TEXT SHOWN:
_____
You’re viewing the V1 docs. V2 is now recommended — read the V2 docs.
Watt Data

ICP Analysis Workflow

Download N8N Workflow Template

Overview

The Ideal Customer Profile (ICP) Analysis workflow demonstrates how to analyze your existing customer base to identify defining characteristics, then use those insights to find lookalike audiences.

Recommended Approach: Use the analyze_customers and generate_audience workflow tools for automated ICP analysis with AI-driven insights. These tools combine identity resolution, profile enrichment, cluster analysis, and audience discovery into streamlined operations.

Manual Approach: This guide documents the manual multi-step process for integrators who need fine-grained control over each step.

Use Case

Goal: Given a list of customer identifiers (emails, phone numbers, or addresses), identify the common characteristics of your best customers and find similar people in the broader population.

Business Value:

  • Understand what makes your customers similar
  • Identify market segments and personas
  • Build lookalike audiences for marketing campaigns
  • Optimize customer acquisition targeting

Workflow Overview

Workflow Steps

Step 1: Resolve Identifiers to Person IDs

Convert your customer identifiers (emails, phones, addresses) into standardized person IDs that can be used across the platform.

Tool: resolve_identities

Request:

{
  "jsonrpc": "2.0",
  "method": "tools/call",
  "params": {
    "name": "resolve_identities",
    "arguments": {
      "multi_identifiers": [
        {
          "id_type": "email",
          "hash_type": "plaintext",
          "values": [
            "customer1@example.com",
            "customer2@example.com",
            "customer3@example.com"
          ]
        },
        {
          "id_type": "phone",
          "hash_type": "plaintext",
          "values": [
            "5551234567",
            "5559876543"
          ]
        }
      ],
      "format": "json"
    }
  },
  "id": 1
}

Response:

{
  "jsonrpc": "2.0",
  "result": {
    "identities": [],
    "stats": {
      "requested": 5,
      "resolved": 4,
      "rate": 0.8
    },
    "export": {
      "url": "https://s3.amazonaws.com/presigned-url...",
      "format": "json",
      "rows": 4,
      "size_bytes": 2048,
      "expires_at": "2025-11-20T13:00:00.000Z"
    },
    "tool_trace_id": "abc123...",
    "workflow_id": "550e8400-e29b-41d4-a716-446655440000"
_____
PARTS OF THE EXERCISE:
• A. In the ICP analysis guide, retype the passage starting at "Workflow Overview" and ending at "across the platform.".
• B. List the items the ICP analysis guide gives under "Business Value:".

[Rows on where targets appear]
_____
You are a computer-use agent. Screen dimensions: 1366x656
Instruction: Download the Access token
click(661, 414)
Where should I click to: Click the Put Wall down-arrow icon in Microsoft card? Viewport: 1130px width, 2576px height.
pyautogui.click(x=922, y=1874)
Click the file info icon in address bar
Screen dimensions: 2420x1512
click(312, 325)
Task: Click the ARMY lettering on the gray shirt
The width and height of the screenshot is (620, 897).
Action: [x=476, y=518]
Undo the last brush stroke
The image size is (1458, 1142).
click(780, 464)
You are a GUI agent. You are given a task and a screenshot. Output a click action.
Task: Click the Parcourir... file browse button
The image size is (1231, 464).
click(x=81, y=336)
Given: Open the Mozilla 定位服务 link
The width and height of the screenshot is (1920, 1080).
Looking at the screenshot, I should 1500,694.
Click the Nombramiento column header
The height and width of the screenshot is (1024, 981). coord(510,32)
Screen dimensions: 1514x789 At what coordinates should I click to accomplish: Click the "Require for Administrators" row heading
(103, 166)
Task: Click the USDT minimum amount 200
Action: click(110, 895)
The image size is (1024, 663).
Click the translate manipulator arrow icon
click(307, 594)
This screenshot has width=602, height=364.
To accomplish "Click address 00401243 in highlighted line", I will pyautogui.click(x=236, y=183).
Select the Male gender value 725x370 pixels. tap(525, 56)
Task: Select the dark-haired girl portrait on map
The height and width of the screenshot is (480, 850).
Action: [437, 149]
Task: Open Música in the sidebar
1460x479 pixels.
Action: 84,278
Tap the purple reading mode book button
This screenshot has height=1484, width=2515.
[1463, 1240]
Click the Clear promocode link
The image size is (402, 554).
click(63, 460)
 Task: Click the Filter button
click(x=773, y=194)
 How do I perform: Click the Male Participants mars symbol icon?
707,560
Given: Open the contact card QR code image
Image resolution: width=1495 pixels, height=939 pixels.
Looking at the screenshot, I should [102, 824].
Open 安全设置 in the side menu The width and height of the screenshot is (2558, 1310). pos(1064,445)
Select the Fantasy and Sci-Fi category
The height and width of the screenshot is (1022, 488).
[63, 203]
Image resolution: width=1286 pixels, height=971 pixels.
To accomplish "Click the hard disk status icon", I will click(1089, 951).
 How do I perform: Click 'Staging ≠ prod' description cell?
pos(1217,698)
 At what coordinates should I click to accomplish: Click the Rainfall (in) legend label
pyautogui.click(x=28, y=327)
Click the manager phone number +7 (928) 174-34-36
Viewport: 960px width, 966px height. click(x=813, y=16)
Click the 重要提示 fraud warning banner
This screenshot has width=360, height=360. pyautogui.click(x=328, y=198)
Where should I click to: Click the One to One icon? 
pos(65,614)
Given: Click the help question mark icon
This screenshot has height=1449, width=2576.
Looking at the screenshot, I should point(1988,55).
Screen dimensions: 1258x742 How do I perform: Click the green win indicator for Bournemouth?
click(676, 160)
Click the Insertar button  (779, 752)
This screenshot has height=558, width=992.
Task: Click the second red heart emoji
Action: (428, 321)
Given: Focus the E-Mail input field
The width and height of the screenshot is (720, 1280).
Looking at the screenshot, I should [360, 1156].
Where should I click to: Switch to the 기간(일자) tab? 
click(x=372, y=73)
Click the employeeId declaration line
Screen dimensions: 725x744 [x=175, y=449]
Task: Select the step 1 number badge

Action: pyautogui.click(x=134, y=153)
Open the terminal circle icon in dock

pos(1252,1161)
_____
TASK-BY-TASK SOLUTIONS:
• A.
Workflow Overview

Workflow Steps

Step 1: Resolve Identifiers to Person IDs

Convert your customer identifiers (emails, phones, addresses) into standardized person IDs that can be used across the platform.

• B.
- Understand what makes your customers similar
- Identify market segments and personas
- Build lookalike audiences for marketing campaigns
- Optimize customer acquisition targeting